The practically unrestricted freedom of the natural parent to select the proper or given
name of the child presupposes that no other name for it has theretofore been entered
in the civil register. Once such name is registered, regardless of the reasons for such
choice and even if it be solely for the purpose of identification, the same constitutes
the official name. This effectively authenticates the identity of the person and must
remain unaltered save when, for the most compelling reasons shown in an appropriate
proceeding, its change may merit judicial approval.
While the right of a natural parent to name the child is recognized, guaranteed and
protected under the law, the so-called right of an adoptive parent to re-name an
adopted child by virtue or as a consequence of adoption, even for the most noble
intentions and moving supplications, is unheard of in law and consequently cannot be
favorably considered. To repeat, the change of the surname of the adoptee as a result
of the adoption and to follow that of the adopter does not lawfully extend to or include
the proper or given name. Furthermore, factual realities and legal consequences,
rather than sentimentality and symbolisms, are what are of concern to the Court.

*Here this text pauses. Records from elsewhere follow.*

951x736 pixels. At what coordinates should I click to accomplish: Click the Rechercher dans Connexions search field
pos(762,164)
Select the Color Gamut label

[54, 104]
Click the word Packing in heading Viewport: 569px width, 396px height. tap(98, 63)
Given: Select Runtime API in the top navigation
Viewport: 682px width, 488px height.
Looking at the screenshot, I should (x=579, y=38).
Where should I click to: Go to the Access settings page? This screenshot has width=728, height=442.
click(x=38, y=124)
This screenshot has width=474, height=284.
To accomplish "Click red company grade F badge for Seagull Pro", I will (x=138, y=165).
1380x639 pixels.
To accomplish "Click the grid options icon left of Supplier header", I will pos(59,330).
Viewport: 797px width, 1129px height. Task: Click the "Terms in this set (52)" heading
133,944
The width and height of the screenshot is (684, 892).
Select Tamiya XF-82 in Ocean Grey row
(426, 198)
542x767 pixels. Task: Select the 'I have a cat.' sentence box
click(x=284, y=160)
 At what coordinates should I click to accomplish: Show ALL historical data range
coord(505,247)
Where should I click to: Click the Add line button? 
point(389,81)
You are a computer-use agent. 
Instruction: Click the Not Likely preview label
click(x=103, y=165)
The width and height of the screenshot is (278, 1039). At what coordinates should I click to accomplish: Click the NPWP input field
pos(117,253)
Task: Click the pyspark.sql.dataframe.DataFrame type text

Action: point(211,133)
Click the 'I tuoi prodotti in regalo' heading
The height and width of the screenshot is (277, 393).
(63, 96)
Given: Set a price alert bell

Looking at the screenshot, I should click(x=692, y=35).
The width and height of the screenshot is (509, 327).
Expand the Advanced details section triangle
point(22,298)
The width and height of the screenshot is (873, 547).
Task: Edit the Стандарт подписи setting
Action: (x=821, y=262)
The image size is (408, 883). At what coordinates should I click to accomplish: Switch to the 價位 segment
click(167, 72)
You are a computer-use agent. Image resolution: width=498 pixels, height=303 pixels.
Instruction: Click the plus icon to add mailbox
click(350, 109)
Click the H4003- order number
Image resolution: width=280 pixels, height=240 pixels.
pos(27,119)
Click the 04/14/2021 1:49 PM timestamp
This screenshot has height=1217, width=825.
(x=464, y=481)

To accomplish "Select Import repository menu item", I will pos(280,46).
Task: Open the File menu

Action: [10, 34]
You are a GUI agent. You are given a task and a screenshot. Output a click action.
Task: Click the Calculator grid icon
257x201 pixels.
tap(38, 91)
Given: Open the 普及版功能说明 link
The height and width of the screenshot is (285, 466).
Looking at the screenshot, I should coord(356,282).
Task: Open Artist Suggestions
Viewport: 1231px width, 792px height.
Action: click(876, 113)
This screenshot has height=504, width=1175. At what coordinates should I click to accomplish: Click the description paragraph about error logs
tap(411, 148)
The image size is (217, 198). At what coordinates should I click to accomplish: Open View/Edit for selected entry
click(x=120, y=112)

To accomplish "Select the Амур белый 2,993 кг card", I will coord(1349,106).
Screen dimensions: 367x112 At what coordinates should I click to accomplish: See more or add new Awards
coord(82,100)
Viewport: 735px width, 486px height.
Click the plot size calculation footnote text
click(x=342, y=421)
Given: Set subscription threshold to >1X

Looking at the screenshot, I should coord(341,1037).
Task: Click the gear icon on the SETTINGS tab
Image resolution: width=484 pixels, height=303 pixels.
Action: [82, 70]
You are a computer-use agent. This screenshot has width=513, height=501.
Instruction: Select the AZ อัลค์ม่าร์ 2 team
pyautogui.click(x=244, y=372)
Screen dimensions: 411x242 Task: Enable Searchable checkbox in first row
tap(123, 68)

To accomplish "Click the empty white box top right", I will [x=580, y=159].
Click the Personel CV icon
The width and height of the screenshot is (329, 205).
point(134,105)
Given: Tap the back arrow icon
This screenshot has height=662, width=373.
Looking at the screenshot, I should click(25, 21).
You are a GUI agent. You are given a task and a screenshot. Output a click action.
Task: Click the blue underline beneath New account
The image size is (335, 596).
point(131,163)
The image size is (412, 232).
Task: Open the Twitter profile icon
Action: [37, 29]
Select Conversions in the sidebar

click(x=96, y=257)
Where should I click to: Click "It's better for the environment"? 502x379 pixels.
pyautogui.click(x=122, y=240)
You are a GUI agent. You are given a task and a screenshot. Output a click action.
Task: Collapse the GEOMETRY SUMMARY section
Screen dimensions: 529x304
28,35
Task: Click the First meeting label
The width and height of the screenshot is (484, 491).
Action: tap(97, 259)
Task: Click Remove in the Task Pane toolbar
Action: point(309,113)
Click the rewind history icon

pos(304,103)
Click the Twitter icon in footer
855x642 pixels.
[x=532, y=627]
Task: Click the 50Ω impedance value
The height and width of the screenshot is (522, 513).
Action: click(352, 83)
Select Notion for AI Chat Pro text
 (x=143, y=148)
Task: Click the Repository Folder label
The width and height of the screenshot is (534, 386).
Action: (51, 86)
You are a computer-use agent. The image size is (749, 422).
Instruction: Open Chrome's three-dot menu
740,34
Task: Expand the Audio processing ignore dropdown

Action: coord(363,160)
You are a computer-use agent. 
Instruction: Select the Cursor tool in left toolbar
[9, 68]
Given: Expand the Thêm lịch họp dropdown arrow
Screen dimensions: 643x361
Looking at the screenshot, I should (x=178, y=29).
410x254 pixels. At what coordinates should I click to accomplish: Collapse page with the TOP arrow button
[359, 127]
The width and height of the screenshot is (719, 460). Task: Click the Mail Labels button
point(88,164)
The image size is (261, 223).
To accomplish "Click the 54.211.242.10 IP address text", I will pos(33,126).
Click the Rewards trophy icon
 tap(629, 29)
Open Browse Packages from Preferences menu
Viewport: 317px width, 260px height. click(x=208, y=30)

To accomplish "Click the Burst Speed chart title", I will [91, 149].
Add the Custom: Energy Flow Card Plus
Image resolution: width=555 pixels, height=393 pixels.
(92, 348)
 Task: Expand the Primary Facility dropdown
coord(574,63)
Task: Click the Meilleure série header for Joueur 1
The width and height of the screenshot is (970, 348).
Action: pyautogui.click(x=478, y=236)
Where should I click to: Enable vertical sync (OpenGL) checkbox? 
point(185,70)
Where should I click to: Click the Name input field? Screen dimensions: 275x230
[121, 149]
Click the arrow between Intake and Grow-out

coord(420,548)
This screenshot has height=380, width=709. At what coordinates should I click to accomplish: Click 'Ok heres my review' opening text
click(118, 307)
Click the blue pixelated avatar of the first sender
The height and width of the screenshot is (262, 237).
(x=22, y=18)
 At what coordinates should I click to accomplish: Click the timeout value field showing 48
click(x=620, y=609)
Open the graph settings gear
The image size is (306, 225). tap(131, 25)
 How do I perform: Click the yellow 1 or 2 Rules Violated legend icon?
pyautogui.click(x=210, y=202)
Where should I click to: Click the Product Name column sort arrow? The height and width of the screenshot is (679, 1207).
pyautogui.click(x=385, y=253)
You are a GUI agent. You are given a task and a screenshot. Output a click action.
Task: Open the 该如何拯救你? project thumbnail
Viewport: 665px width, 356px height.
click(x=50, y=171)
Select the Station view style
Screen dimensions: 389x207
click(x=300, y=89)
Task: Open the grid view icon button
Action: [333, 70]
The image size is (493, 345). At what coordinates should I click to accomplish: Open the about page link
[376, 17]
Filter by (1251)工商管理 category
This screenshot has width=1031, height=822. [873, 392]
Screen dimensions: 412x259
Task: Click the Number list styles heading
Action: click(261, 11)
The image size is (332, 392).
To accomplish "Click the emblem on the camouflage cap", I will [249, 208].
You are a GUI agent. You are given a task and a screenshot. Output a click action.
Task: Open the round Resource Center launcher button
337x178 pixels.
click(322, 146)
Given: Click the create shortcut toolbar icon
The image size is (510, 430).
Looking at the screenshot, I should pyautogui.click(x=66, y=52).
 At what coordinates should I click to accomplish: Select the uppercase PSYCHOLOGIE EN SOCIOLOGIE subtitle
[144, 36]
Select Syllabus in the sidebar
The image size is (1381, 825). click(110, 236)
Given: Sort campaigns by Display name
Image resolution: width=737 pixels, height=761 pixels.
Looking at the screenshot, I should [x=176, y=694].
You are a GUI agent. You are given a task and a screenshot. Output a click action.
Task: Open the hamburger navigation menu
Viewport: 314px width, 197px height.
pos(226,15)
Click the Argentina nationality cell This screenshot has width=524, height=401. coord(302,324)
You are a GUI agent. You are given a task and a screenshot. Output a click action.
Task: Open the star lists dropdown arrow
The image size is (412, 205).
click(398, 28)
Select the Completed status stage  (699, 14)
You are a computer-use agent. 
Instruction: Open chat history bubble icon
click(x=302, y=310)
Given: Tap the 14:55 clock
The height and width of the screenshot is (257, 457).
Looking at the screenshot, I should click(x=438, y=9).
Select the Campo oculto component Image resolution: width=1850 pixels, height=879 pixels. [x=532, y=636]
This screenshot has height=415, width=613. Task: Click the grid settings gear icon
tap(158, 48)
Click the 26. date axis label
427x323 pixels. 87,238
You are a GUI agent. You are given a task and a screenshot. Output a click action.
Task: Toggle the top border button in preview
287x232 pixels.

Finally, it is understood that this decision does not entirely foreclose and is without
prejudice to, private respondents' privilege to legally change the proper or given name
of their adopted child, provided that the same is exercised, this time, via a proper
petition for change of name. Of course, the grant thereof is conditioned on strict
compliance with all jurisdictional requirements and satisfactory proof of the
compelling reasons advanced therefor.
WHEREFORE, on the foregoing premises, the assailed order of respondent judge is
hereby MODIFIED. The legally adopted child of private respondents shall henceforth
be officially known as Kevin Earl Munson y Andrade unless a change thereof is
hereafter effected in accordance with law. In all other respects, the order is
AFFIRMED. LLpr
SO ORDERED.
Romero, Puno and Mendoza, JJ., concur.